MANTRA：结合上下文RAG与多智能体LLM协作提升自动化方法级重构

Research

arXiv

MANTRA: Enhancing Automated Method-Level Refactoring with Contextual RAG and Multi-Agent LLM Collaboration

Yisen Xu ,

Feng Lin ,

Jinqiu Yang ,

Tse-Hsun ,

Chen ,

Nikolaos Tsantalis

论文信息在线阅读PDF

摘要 Abstract

维护和扩展软件系统高度依赖于有效的代码重构，然而这一过程仍然耗时费力，需要开发人员仔细分析现有代码库并防止引入新的缺陷。尽管近期进展利用大型语言模型（LLMs）实现了重构任务的部分自动化，但当前解决方案在范围上受到限制，并缺乏确保代码可编译性和测试成功执行的机制。在这项工作中，我们提出了MANTRA，这是一种基于LLM代理的综合性框架，用于自动化方法级重构。MANTRA整合了上下文感知检索增强生成（Context-Aware Retrieval-Augmented Generation）、协调的多智能体协作（coordinated Multi-Agent Collaboration）以及语言强化学习（Verbal Reinforcement Learning），以模拟人类在重构过程中的决策方式，同时保持代码的正确性和可读性。我们的实证研究基于从10个代表性Java项目中提取的703个“纯粹重构”实例（即仅涉及结构改进的代码更改），涵盖了六种最常见的重构操作。实验结果显示，MANTRA显著优于基线LLM模型（RawGPT），其生成的代码能够编译并通过所有测试的成功率为82.8%（582/703），而RawGPT仅为8.7%（61/703）。此外，与IntelliJ的LLM驱动重构工具（EM-Assist）相比，MANTRA在生成提取方法转换方面表现出了50%的性能提升。涉及37名专业开发者的可用性研究表明，由MANTRA执行的重构代码被认为与人工编写的代码一样具有可读性和可重用性，在某些情况下甚至更为有利。这些结果突显了MANTRA的实际优势，并强调了基于LLM系统的潜力，推动软件重构任务的自动化发展。

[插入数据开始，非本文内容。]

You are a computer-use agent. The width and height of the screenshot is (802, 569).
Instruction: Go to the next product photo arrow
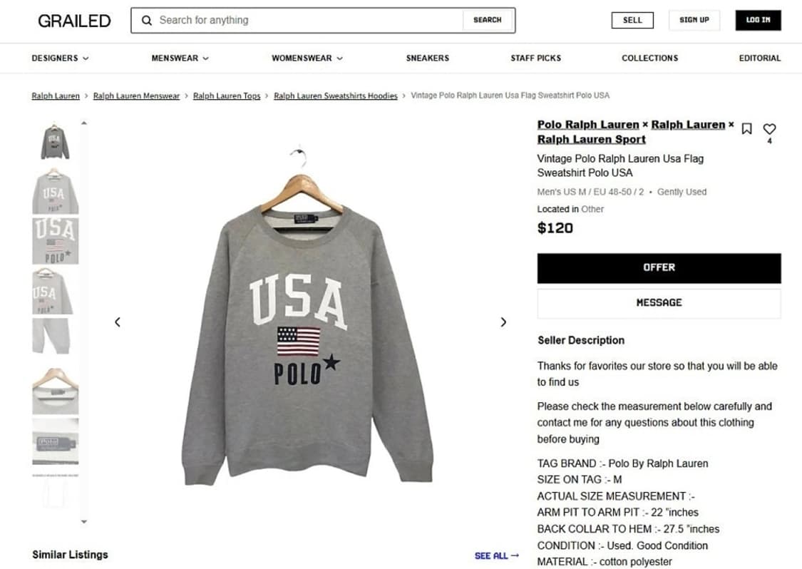[x=503, y=322]
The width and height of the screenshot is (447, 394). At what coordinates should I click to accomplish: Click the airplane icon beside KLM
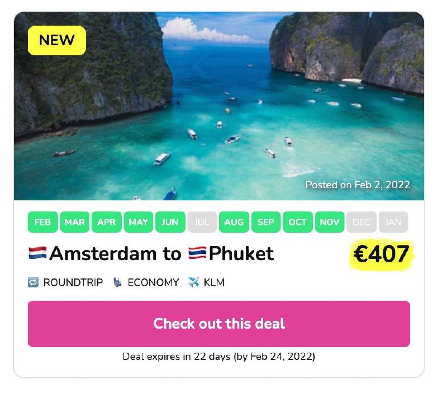pyautogui.click(x=193, y=282)
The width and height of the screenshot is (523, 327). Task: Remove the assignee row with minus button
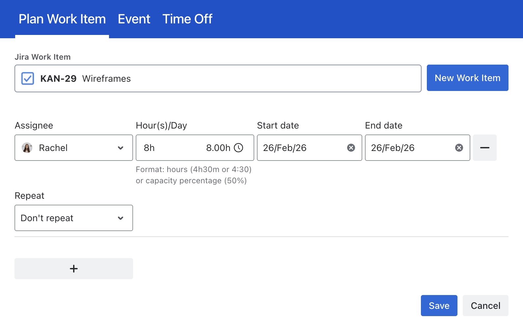(x=484, y=148)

Maintaining and scaling software systems relies heavily on effective code refactoring, yet this process remains labor-intensive, requiring developers to carefully analyze existing codebases and prevent the introduction of new defects. Although recent advancements have leveraged Large Language Models (LLMs) to automate refactoring tasks, current solutions are constrained in scope and lack mechanisms to guarantee code compilability and successful test execution. In this work, we introduce MANTRA, a comprehensive LLM agent-based framework that automates method-level refactoring. MANTRA integrates Context-Aware Retrieval-Augmented Generation, coordinated Multi-Agent Collaboration, and Verbal Reinforcement Learning to emulate human decision-making during refactoring while preserving code correctness and readability. Our empirical study, conducted on 703 instances of "pure refactorings" (i.e., code changes exclusively involving structural improvements), drawn from 10 representative Java projects, covers the six most prevalent refactoring operations. Experimental results demonstrate that MANTRA substantially surpasses a baseline LLM model (RawGPT ), achieving an 82.8% success rate (582/703) in producing code that compiles and passes all tests, compared to just 8.7% (61/703) with RawGPT. Moreover, in comparison to IntelliJ's LLM-powered refactoring tool (EM-Assist), MANTRA exhibits a 50% improvement in generating Extract Method transformations. A usability study involving 37 professional developers further shows that refactorings performed by MANTRA are perceived to be as readable and reusable as human-written code, and in certain cases, even more favorable. These results highlight the practical advantages of MANTRA and emphasize the growing potential of LLM-based systems in advancing the automation of software refactoring tasks.